RICHMOND — Nicole Tuttle has plenty of experience battling the brush fires that start every spring, summer and fall; but until Thursday, she had never started one before.
That changed around noontime, when Tuttle, a member of the Richmond Fire Department, joined a crew from the Maine Department of Inland Fisheries & Wildlife that was starting a series of small fires on Swan Island, a state-owned wildlife management area just east of Richmond in the Kennebec River.
Tuttle, who also works in the restaurant industry, was the only member of the Richmond Fire Department who was free to participate in Thursday’s burn.
“Everyone else has to work today,” she said during a bumpy ride across the island in the back of a truck. “They’re so jealous.”
More than a dozen people participated in the controlled burn on Swan Island. Wearing flame-resistant, bright yellow shirts and hard hats, they used drip torches to pour a mix of gasoline and diesel over an open field, igniting the grass and charring the soil.
A few members of the crew drove all-terrain vehicles along the burn site, spraying water to control the flames. As they worked, black swallows flew overhead and a muskrat swam in a nearby pond. Wind caught the smoke and carried it westward.
The burn was the first of its kind on Swan Island and several years in the making, according to John Pratte, a biologist who manages the island for Inland Fisheries & Wildlife.
Swan Island, also known as the Steve Powell Wildlife Management Area, is a 4-mile long stretch of fields, forests and wetlands at the head of Merrymeeting Bay that’s frequented by everything from moose to bald eagles to bull frogs.
Every year, Inland Fisheries & Wildlife staff members have mowed about a third of the 230-acre island, which helps grassland birds such as bobolinks, meadowlarks and savannah sparrows make nests, Pratte said.

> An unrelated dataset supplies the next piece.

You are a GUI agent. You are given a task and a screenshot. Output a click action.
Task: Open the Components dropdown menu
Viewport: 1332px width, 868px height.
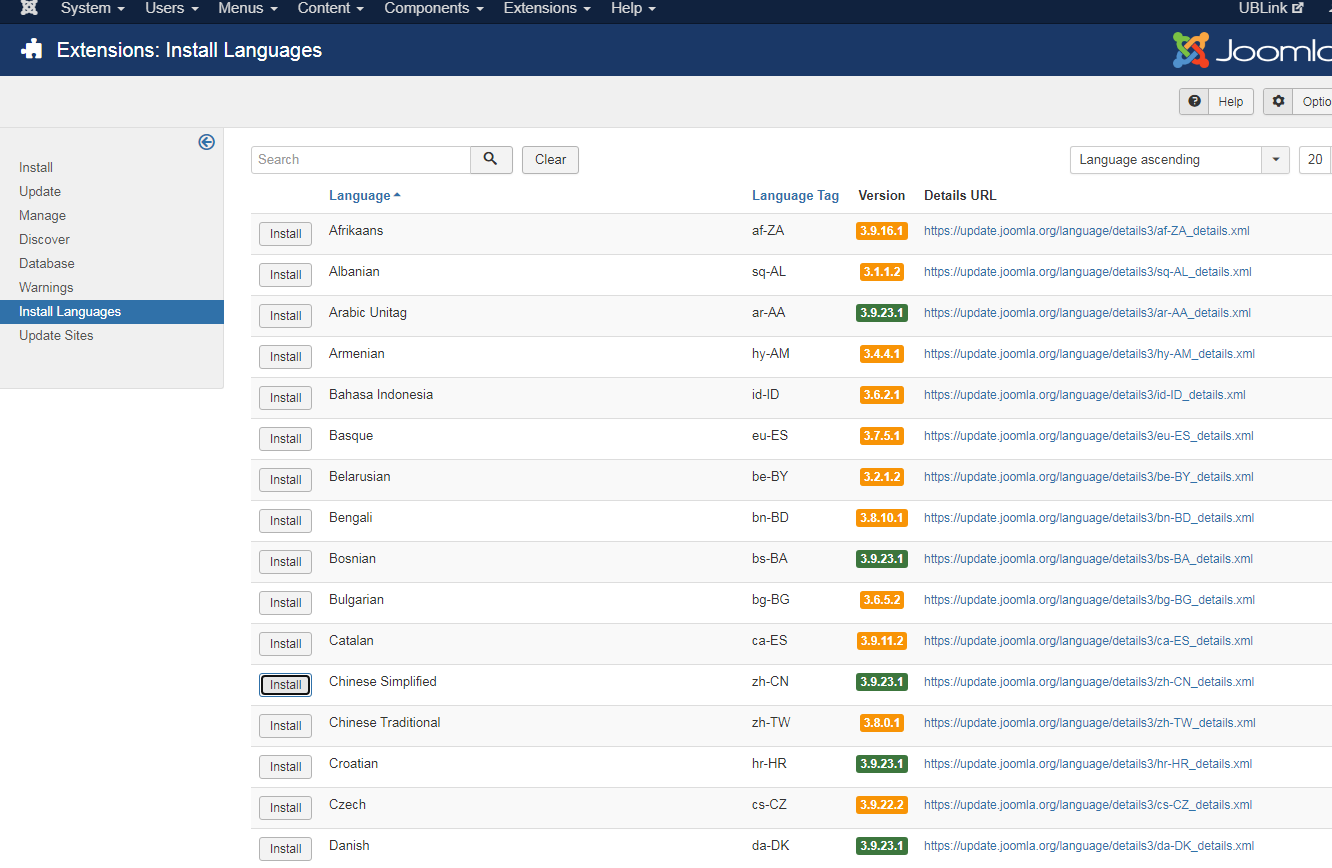pyautogui.click(x=433, y=8)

The controlled burn — also known as a prescribed burn — will have an effect similar to mowing, but with several advantages, Pratte said. It takes less time and expense than mowing, it reduces a layer of dead matter beneath the grass know as duff and it can put nutrients back into the soil, avoiding the need for additives.

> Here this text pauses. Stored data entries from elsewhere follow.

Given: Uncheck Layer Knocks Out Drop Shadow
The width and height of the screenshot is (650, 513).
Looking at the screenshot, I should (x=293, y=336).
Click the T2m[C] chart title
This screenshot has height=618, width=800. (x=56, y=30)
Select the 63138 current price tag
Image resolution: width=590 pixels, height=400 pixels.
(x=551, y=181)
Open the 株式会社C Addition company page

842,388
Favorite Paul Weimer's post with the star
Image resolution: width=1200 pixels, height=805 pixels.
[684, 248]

“This is great because it’s pretty quick and cost-effective,” said Ryan Robicheau, a regional supervisor for Inland Fisheries & Wildlife who was helping on Thursday. “Rather than adding amendments to the soil, the burning creates those nutrients. … The end goal is to perpetuate the habitat for nesting bird species, as well as the quality of the field.”
Pratte also hopes that the controlled burn will reduce some of the invasive plant species that have taken root on Swan Island, such as a dense shrub known as the Japanese barberry, which was scattered across the burn site. Not only are the Japanese barberries invasive, Pratte said, they also attract rodents, which in turn can bring ticks. He also hopes the burn will allow more milkweed to grow, which can attract monarch butterflies.
After the burn Thursday, Pratte said the biologists will continue to monitor the site in the next couple of years, comparing it to a nearby field that was mowed and trying to get a sense of how the two techniques differ.
After burning 25 acres this week, the wildlife agency hopes to make annual burns on Swan Island, Pratte said.
The agency also hopes to carry out more burns across the state, Robicheau said. The agency already has used the technique about three times a year in other parts of the state, such as the Kennebunk Plains wildlife management area. It is carrying out two other controlled burns this year in Aroostook County.
But scheduling a controlled burn can be tricky.
Before Thursday, Inland Fisheries & Wildlife hired a private contractor, John Leavitt, of Cumberland, to monitor the wind conditions, moisture levels and other factors that can make burning brush dangerous or impractical. Leavitt also notified a number of local fire departments that the burn would be taking place.
The state agency originally was hoping to hold the Swan Island burn in April but had to keep postponing it because of the wet weather, Pratte said. The agency also couldn’t wait too long, because spring growing conditions would have made the vegetation harder to burn,
“We’re at the tail end of the burn window,” Robicheau said.